В этом летописце, в частности, княжение Кия в Южной Руси отнесено ко времени правления византийской императрицы Ирины, то есть к рубежу VIII–IX веков, а о племенах Северной Руси сказано – «Во времена же Кия (разрядка моя. – В.К.)… словени свою власть имуще, а кривичи свою, а меряне свою, и кождо своим родом живяще, а чюдь… свою власть имуще и дань даяху за море варягом, от человека по беле векшице на год; а иже (которые. – В.К.) у них живяху варяги, то те насилия деяху им, словеном, и кривичом, и меряном, и чюди.
И восташа словене, и кривичи, и меря, и чюдь на варяг и изгнаша их за море, и начаша владети сами в себе, и городы ставити. И восташа сами на ся, и бысть меж ими рать велика и усобица, и восташа город на город, и несть меж ими правды (справедливости. – В.К.). И начаша меж собою пословати (вести переговоры. – В. К .) и снидошася вкупе реша (сказали. – В. К.) в себе: «Поищем себе князя, иже бы нами владел и судил по правде»…
Приидоша за море к варягом словени, и кривичи, меря, чюдь и реша варягом: «Земля наша добра, и велика, и обилна, а нарядника (начальника, руководителя. – В. К.) в ней нет, пойдите к нам княжити и владети нами» [148] .
Первое, на что важно обратить внимание, – многозначительное противоречие: до XVIII века это сообщение о призвании варягов воспринималось, как правило, в безусловно положительном плане, а затем вокруг него начались резкие споры.
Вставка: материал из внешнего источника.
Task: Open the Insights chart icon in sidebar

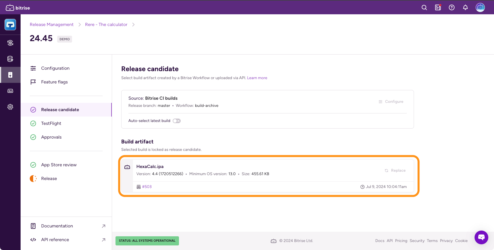Action: [10, 91]
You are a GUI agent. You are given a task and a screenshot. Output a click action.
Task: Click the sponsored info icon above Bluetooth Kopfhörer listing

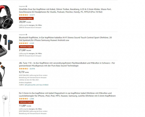click(x=26, y=35)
Многие историки и публицисты, обладающие заостренно патриотическим сознанием, усматривают в этом предании заведомо или даже крайне унизительный для Руси смысл и стремятся всячески опровергать летописные тексты, – в том числе и самый факт существования норманнской династии.
Все это является, несомненно, очень прискорбной чертой исторического самосознания, ибо представляет собой одно из ярких выражений своего рода комплекса национальной неполноценности, присущего, увы, достаточно большому количеству русских людей (в предисловии к этой книге отчасти уже шла речь об этом свойстве).
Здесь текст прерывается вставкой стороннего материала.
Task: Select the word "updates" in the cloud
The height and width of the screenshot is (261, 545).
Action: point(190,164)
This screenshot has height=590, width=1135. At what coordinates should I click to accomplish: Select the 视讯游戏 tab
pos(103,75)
Ведь, скажем, в Англии, где с 1066 года также правила именно норманнская династия, восходящая, кстати сказать, к прямому современнику Рюрика викингу Регнвальду и его сыну Рольфу-Роллону (к тому же норманны здесь вовсе не были добровольно «призваны», а завоевали, поработили коренное население страны) [149] этот факт не вызывает подобного чувства унижения и, естественно, не оспаривается, – хотя некоторые патриотически настроенные историки настоятельно стремились доказать, что завоеватели-норманны почти сразу «растворились» в английской среде [150] . В русской же историографии «норманнский вопрос» вызвал продолжающуюся более двух веков ожесточенную полемику.
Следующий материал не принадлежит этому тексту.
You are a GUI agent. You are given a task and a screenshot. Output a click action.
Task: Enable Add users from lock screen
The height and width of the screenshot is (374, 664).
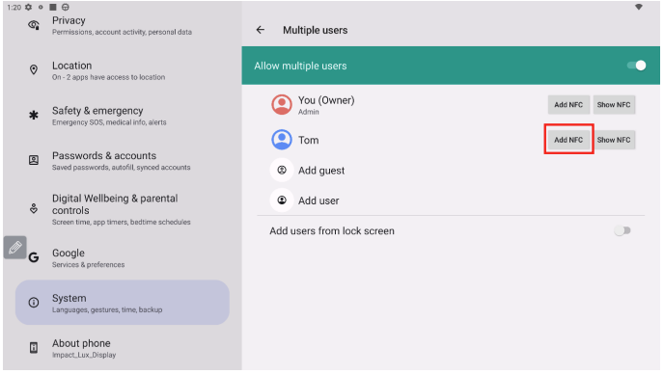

Между тем сей «вопрос» давным-давно нашел истинное решение в размышлениях крупнейшего деятеля отечественной исторической науки В. О. Ключевского. Но в высшей степени характерно, что он в 1870 – 1890-х годах четырежды начинал записывать мысли об этом «вопросе», однако так и не завершил свои записи и, естественно, не опубликовал; его наброски были обнародованы лишь в 1983 году, через столетие!